Boa parte abdicou da formação de novas lideranças e da discussão dos problemas públicos. Hoje caçam famosos descompromissados com a política civilizatória

São Paulo é a cidade com o maior número de habitantes do país e com o quinto orçamento nacional — ficando à frente de outras 25 unidades da federação. Também é um local que abriga universidades de ponta em termos de pesquisas científicas e onde se tem a maior oferta de acesso a bens culturais de todo o território brasileiro. Pensando nesses grandes números se faz mais do que necessário indagar: por que a capital dos paulistas está passando por um processo eleitoral para decidir quem vai governá-la nos próximos quatro anos que não é digno da grandeza de tudo que ela representa?
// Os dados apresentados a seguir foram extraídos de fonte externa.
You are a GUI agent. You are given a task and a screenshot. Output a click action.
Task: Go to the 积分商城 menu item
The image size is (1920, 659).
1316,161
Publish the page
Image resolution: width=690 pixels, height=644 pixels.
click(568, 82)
O que se nota, sobretudo nestas eleições para prefeito em 2024, é que, em vez de o foco dos debates se concentrar em problemas crônicos da cidade — como as questões de saúde e educação, degradação ambiental, políticas de adaptação às mudanças climáticas, drama crescente da população de rua, bem como uma política de desenvolvimento com suporte do município que traga mais qualidade vida —, o que se tem visto, sobretudo à partir do início oficial da campanha eleitoral, com a entrada de Pablo Marçal nos debates, é a priorização da desqualificação do adversário, com acusações de todos os tipos: assédio sexual, consumo de drogas, envolvimento com o crime organizado, dentre outras. 
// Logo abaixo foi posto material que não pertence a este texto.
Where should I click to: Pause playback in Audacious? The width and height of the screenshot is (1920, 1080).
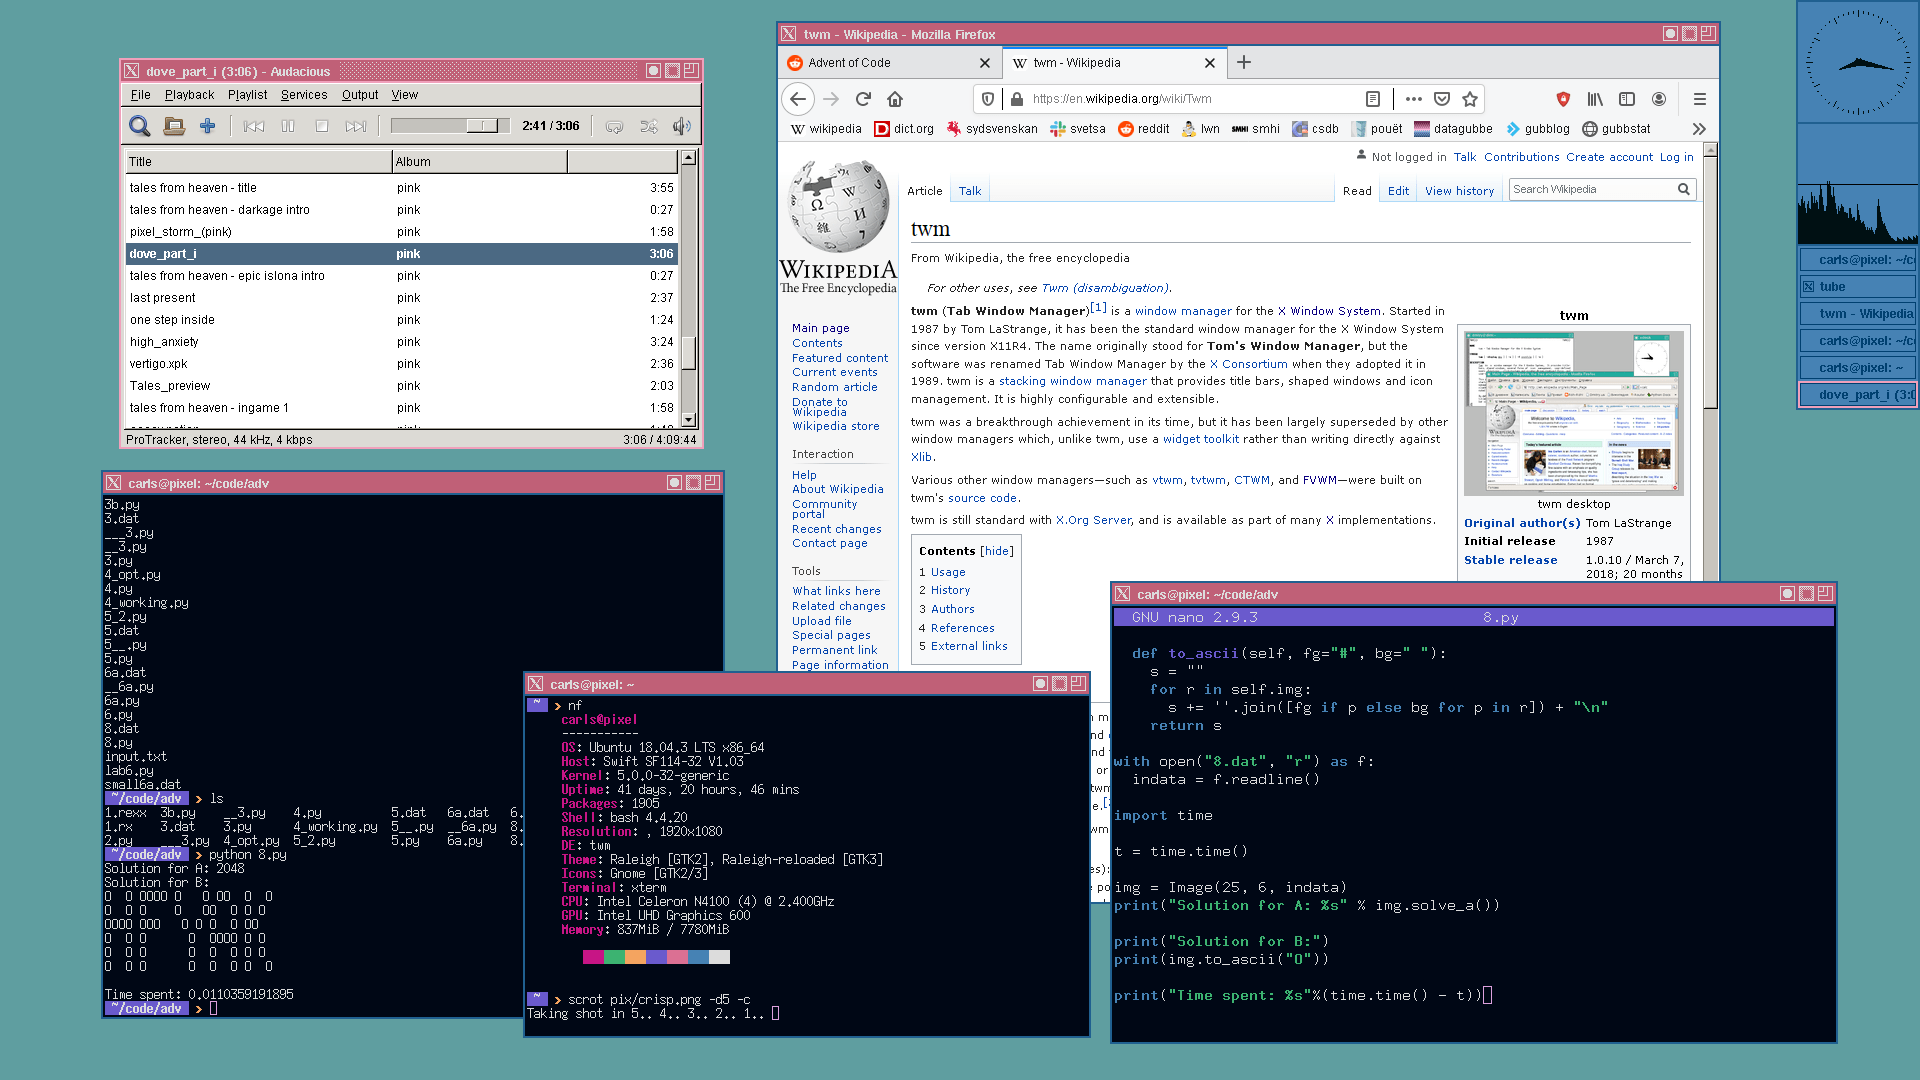(x=288, y=126)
O mais grave de tudo isso é que a retórica violenta levou à agressão física no debate entre os candidatos organizado pela TV Cultura no domingo (15). Tal episódio é o avesso do que foi a mais recente sucessão municipal em São Paulo, em 2020, quando Bruno Covas (PSDB) e Guilherme Boulos (PSOL), apesar das enormes diferenças ideológicas entre ambos, foram elogiados pela capacidade de respeito mútuo, mesmo diante da intensa polarização entre bolsonarismo e lulismo.

Mais do que nunca, este é o momento de debater profundamente por que um evento que se propunha a discutir ideias e propostas acabou em agressão física. É preciso considerar que não há uma única resposta para a causa de tal estupidez. Há uma combinação de fatores. A política deixou de ser um espaço civilizado da construção de soluções coletivas, de negociação de projetos e de corresponsabilização na tomada de decisões sobre questões que envolvem o interesse e o dinheiro públicos. Ela se transformou em tática de guerra e de propagação do ódio.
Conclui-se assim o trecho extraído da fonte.